3. When the book was adapted, Dern was involved as producer. She said Wiig was "the only person they had in mind." Why? Because she'd already seen Wiig play this exact character in 2017. She didn't need an audition. She had "Got Milk?"
4. Palm Royale became the 10-episode, two-season expansion of what "Got Milk?" proved in 22 minutes: Kristen Wiig is transcendent as a wealthy woman performing status while falling apart inside, and Laura Dern is the perfect foil.

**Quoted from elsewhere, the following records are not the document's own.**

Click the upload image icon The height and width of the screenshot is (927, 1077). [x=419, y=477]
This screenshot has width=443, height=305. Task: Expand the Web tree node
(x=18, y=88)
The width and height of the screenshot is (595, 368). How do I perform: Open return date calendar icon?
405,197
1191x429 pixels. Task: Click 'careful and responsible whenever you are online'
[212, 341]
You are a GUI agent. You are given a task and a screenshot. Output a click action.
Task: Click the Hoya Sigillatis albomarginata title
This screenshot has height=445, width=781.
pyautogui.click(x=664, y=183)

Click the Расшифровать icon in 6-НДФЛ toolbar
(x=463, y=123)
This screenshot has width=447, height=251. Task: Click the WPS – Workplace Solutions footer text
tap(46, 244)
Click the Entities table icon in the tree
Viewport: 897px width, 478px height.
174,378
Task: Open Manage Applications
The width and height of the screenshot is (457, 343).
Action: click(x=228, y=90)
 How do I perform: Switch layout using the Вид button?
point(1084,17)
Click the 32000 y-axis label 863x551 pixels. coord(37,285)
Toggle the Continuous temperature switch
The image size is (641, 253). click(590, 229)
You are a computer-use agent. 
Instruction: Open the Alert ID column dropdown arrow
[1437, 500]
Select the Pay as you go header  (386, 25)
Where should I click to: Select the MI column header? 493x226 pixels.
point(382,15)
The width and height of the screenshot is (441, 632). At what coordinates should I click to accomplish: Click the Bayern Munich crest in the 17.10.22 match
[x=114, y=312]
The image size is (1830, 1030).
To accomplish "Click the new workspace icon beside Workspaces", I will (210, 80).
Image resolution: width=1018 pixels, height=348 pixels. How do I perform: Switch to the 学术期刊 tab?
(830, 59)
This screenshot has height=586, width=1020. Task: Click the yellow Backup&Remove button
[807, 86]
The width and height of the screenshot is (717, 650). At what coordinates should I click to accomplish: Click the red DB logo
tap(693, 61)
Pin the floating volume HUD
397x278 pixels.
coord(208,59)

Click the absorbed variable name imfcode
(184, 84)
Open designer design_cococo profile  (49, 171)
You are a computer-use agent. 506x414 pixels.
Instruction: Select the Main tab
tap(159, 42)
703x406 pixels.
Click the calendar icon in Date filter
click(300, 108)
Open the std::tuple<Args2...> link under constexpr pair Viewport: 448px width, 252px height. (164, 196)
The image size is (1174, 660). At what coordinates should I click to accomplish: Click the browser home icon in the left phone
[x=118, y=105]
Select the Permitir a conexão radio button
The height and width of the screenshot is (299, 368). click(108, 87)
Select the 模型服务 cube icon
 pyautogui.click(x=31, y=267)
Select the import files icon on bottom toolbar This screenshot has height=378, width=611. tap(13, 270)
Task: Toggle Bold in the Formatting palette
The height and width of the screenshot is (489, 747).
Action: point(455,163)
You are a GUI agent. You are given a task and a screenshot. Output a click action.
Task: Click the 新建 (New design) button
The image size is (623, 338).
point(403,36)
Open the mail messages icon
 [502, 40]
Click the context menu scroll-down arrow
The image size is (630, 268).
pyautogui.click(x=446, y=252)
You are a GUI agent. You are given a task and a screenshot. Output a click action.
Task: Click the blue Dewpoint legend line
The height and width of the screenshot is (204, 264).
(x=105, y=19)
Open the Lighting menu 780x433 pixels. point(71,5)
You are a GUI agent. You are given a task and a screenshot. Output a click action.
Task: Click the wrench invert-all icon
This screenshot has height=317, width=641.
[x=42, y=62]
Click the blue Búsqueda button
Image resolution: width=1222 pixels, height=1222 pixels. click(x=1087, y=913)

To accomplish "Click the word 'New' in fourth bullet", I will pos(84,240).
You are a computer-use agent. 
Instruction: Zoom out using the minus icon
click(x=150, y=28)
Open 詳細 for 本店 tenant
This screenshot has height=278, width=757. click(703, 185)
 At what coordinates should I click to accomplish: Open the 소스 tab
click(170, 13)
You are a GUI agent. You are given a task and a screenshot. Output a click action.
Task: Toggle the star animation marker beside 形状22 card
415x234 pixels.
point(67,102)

"Got Milk?" didn't become Palm Royale. It proved Palm Royale was possible. One extraordinary episode showed Wiig and Dern that this pairing, in this world, with this tone, was magic. Seven years later, they built an entire show around it. The Last Man on Earth ended the world. Palm Royale was born from the ashes.
If you want to see the connection for yourself, here's what to watch:
First: The Last Man on Earth, Season 3, Episode 10 — "Got Milk?" (2017). Available on Hulu. 22 minutes. You don't need to have seen any other episode. It's a self-contained flashback.
Then: Palm Royale, Season 1, Episode 1 — "Maxine Simmons Dellacorte Begins Her Ascent" (2024). Apple TV+. The parallels will hit you like a truck.
When you watch Wiig give that monologue at the charity auction in "Got Milk?" and then watch her sing Peggy Lee's "Is That All There Is?" at the Beach Ball in Palm Royale... you'll see it. The same woman. The same desperation. The same magnificent, heartbreaking comedy.
Nobody is talking about this connection. I'm talking about it. Now you know.